Here, the point is the smooth curve defined over K with genus 1 may not have rational point. But to be an elliptic curve defined over K, the base point must be a rational point.
I tried to use translation map to move some point to a rational point. But the result curve may be not defined over K.
Assuming your question is "why is the statement in your title true?", then this is a situation where the language of varieties gets a bit confusing. The key question to ask yourself is "rational over what field?".

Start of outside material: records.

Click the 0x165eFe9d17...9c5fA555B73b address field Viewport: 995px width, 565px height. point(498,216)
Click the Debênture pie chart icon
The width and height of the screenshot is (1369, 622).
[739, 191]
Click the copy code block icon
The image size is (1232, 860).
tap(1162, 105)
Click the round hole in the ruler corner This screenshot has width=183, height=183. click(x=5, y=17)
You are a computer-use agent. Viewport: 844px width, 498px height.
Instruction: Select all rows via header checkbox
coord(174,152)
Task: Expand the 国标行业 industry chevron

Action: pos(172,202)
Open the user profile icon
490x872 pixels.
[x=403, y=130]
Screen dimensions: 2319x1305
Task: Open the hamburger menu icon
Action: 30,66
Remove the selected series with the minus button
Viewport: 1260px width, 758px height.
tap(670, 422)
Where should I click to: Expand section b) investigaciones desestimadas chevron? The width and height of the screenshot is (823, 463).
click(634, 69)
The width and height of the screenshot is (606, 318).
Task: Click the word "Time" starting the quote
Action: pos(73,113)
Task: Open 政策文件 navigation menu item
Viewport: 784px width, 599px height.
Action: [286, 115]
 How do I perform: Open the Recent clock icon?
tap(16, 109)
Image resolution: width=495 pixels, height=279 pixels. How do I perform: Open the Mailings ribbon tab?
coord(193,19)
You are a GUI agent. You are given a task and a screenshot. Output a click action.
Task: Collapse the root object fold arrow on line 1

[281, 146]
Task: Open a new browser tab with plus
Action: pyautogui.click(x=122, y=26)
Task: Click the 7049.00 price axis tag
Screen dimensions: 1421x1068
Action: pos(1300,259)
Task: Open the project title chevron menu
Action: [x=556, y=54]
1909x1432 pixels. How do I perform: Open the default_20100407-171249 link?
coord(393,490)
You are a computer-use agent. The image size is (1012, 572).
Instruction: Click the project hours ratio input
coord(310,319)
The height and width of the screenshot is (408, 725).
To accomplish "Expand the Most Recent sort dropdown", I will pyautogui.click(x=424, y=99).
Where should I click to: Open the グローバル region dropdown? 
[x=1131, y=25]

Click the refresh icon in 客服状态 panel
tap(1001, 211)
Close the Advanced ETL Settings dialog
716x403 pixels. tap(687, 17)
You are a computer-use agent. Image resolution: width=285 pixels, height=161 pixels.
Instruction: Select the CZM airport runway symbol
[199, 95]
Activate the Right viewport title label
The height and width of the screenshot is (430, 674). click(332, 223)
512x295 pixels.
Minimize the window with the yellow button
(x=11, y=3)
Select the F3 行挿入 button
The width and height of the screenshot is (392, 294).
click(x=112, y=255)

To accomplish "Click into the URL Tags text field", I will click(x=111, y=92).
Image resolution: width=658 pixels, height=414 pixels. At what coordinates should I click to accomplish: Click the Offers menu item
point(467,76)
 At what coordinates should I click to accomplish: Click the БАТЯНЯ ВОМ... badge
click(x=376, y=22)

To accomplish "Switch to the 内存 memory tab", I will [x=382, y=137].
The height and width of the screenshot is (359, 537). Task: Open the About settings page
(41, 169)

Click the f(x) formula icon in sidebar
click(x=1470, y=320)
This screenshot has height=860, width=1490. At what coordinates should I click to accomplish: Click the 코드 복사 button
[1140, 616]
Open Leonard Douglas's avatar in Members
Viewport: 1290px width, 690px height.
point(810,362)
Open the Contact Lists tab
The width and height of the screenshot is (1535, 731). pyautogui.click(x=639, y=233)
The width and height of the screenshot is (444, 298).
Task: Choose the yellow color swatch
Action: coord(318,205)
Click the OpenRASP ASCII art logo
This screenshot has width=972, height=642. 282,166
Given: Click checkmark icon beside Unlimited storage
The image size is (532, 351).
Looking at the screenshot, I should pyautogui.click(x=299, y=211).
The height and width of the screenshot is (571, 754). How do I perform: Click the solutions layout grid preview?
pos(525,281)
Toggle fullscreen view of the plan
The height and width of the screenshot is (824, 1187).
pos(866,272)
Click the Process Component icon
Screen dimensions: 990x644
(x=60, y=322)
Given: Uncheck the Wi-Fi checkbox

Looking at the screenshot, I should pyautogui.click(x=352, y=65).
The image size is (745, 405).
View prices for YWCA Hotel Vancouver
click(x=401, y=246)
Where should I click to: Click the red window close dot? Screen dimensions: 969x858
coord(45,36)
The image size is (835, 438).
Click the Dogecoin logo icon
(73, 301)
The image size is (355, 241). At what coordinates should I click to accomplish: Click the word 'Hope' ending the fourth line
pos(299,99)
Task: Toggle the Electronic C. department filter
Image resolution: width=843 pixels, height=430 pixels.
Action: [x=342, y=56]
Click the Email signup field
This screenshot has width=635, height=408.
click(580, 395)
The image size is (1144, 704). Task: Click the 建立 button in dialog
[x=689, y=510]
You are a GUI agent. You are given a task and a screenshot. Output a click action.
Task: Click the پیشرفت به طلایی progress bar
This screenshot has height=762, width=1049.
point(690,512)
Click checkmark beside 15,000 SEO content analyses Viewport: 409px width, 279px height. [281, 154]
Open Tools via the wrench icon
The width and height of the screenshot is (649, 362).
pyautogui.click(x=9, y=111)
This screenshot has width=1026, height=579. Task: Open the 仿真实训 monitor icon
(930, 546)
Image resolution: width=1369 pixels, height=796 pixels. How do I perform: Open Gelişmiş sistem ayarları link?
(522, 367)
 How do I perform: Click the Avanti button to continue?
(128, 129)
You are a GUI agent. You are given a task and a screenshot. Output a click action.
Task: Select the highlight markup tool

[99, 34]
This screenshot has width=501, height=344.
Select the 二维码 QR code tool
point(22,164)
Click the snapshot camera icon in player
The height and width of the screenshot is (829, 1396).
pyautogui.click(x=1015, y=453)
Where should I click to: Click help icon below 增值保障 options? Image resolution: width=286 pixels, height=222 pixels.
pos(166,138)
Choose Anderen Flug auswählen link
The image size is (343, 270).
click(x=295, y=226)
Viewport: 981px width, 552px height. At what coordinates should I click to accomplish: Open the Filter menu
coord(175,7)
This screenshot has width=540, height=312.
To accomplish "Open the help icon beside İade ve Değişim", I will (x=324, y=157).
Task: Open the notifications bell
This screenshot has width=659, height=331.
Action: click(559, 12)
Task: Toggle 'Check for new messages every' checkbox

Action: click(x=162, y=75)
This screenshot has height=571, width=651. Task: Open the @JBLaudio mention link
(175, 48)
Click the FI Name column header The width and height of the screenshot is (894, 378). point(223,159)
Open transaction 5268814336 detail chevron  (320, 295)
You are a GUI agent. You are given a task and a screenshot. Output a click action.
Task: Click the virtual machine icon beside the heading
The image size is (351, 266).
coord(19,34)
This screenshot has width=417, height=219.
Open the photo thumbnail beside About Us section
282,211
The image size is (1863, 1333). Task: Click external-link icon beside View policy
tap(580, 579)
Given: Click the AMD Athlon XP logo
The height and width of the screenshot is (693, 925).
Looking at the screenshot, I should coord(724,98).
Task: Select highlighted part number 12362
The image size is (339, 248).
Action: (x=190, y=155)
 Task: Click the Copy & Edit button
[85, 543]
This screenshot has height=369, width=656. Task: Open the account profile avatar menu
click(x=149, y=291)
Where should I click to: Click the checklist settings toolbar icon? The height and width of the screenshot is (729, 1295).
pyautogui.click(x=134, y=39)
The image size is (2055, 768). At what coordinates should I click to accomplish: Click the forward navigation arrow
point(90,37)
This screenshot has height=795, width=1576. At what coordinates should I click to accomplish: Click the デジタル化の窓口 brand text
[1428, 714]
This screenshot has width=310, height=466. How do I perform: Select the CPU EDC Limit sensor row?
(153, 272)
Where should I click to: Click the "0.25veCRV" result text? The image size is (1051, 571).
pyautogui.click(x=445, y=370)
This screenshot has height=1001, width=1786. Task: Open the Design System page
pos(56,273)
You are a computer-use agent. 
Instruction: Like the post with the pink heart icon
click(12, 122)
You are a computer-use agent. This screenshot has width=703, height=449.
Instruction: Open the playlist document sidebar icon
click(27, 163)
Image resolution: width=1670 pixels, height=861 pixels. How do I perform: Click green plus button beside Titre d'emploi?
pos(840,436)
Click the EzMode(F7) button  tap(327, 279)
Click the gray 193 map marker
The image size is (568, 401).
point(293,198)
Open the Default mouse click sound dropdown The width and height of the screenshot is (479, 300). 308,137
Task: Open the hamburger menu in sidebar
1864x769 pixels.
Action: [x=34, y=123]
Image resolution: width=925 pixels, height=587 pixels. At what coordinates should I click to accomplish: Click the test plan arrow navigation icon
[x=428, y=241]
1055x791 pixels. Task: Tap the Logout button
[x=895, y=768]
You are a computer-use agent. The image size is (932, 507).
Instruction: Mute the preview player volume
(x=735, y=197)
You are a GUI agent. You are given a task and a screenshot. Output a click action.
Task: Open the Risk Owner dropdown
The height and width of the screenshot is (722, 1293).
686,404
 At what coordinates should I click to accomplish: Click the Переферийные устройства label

The point is that over an algebraically closed field $\overline{K}$, every curve admits (infinitely many) rational points. You can see this directly by plugging in numbers for one of the coordinates, and then using the algebraic closedness of $\overline{K}$ to show that you can fill in the rest of the coordinates and get a $\overline{K}$-rational point.
Another point is that being "defined over $K$" doesn't mean that you're considering the curve as a "curve over $K$".
In terms of rings, the curve $\text{Spec }\mathbb{Q}(i)[x,y]/(x^2 + y^2 + 1)$ is certainly defined over $\mathbb{Q}$ (since its defining equation $x^2 + y^2 + 1$ has coefficients in $\mathbb{Q}$), but it should not be thought of as a "curve over $\mathbb{Q}$", but rather should be thought of as a curve over $\mathbb{Q}(i)$. For example, one pathology of thinking of it as a curve over $\mathbb{Q}$ is this: if you try to apply $\otimes_{\mathbb{Q}}\overline{\mathbb{Q}}$, you'll find that the result will be disconnected. Note that as a curve over $\mathbb{Q}(i)$, it has a ($\mathbb{Q}(i)$-)rational point.
Thus, upon base-changing your given curve to $\overline{K}$, it becomes obvious that as a curve over $\overline{K}$, it has a rational point, and since it's also genus 1, it's an elliptic curve.